Transfer learning (TL) developments offer additional potential for DL applications in water resource science and management. TL recognizes knowledge from a previous task and applies it to a new task (Pan & Yang, 2010). The previous task is usually an efficient ML model trained on large datasets, and then new tasks are related to the previous task but with smaller datasets. TL methods in hydrology have focused mainly on data interpolation and prediction in areas where observed data are missing or unavailable. For example, Willard et al. (2021) showed how lake water temperature can be predicted in areas without monitoring, and Zhou(Zhou, 2020) developed real-time predictions of river water quality applied to situations where data were missing (e.g. broken sensors). Applications to river carbon cycle understanding and management could include learning between catchments that differ in data availability (e.g. Figure 1), enabling knowledge gained from the better-studied catchment(s) to advance understanding of the less-studied system(s).

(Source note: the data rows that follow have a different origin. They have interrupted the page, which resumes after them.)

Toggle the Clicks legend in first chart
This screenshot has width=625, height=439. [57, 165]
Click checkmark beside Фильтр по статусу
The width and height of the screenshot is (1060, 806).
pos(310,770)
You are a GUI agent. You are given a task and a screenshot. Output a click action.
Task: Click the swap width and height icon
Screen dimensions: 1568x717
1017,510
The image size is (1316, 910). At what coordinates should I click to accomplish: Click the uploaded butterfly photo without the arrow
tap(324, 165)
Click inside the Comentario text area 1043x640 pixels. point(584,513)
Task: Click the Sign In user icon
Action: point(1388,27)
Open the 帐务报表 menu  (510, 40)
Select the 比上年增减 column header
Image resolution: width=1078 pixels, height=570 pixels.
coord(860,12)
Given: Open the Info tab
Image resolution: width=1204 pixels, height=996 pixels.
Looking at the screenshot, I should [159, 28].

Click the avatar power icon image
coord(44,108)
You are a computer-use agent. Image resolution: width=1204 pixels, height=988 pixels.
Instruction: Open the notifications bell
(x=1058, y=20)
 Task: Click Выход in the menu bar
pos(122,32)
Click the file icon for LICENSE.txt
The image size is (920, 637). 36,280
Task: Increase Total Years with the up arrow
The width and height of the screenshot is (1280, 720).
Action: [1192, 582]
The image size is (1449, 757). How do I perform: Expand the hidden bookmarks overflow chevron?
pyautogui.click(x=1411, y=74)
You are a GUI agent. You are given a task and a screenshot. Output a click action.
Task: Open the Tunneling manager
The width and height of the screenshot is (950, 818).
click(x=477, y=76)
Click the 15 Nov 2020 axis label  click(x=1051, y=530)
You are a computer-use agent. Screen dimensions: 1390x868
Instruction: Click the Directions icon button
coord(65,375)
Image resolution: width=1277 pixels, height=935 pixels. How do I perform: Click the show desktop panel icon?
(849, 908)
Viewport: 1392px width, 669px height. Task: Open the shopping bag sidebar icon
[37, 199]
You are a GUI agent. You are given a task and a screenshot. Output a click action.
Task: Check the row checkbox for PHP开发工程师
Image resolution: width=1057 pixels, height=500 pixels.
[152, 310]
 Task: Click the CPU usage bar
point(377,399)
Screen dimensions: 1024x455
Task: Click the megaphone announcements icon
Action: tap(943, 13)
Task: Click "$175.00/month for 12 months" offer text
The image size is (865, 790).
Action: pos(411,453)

Despite numerous successful DL applications in aquatic sciences, challenges and risks remain in applying these approaches for aquatic carbon management. Overarching issues for all ML applications include the potential for sensor and data processing security breaches (Richards et al., 2023) leading to risks for water security. A second issue concerns detection, as the accuracy of DL methods relies on the quantity of observational data. Insufficient data may prevent DL from achieving satisfactory precision (Cao et al., 2022); however, even in developed countries with well-established infrastructures, the cost of obtaining a substantial volume of high-precision environmental monitoring data such as that needed for river carbon cycle estimation could hinder the application of DL in some locations (Richards et al., 2023). Moreover, even water quality monitoring networks in developing countries are often limited by financial resources and technical capabilities and so must prioritize resource allocation. Third, DL methods work well only when training and test data are drawn from the same data feature space and distribution (Pan & Yang, 2010). This implies that DL methods must be specifically designed and tailored for context. Due to the influence of factors such as geometry and land cover, aquatic systems often differ between watersheds, meaning models from other study areas can lead to errors in prediction and risks for decision-making. However, by incorporating explicit mechanisms into the training process DL models are beginning to emerge to overcome these issues, offering strong potential to advance further our understanding of river carbon cycling and emissions.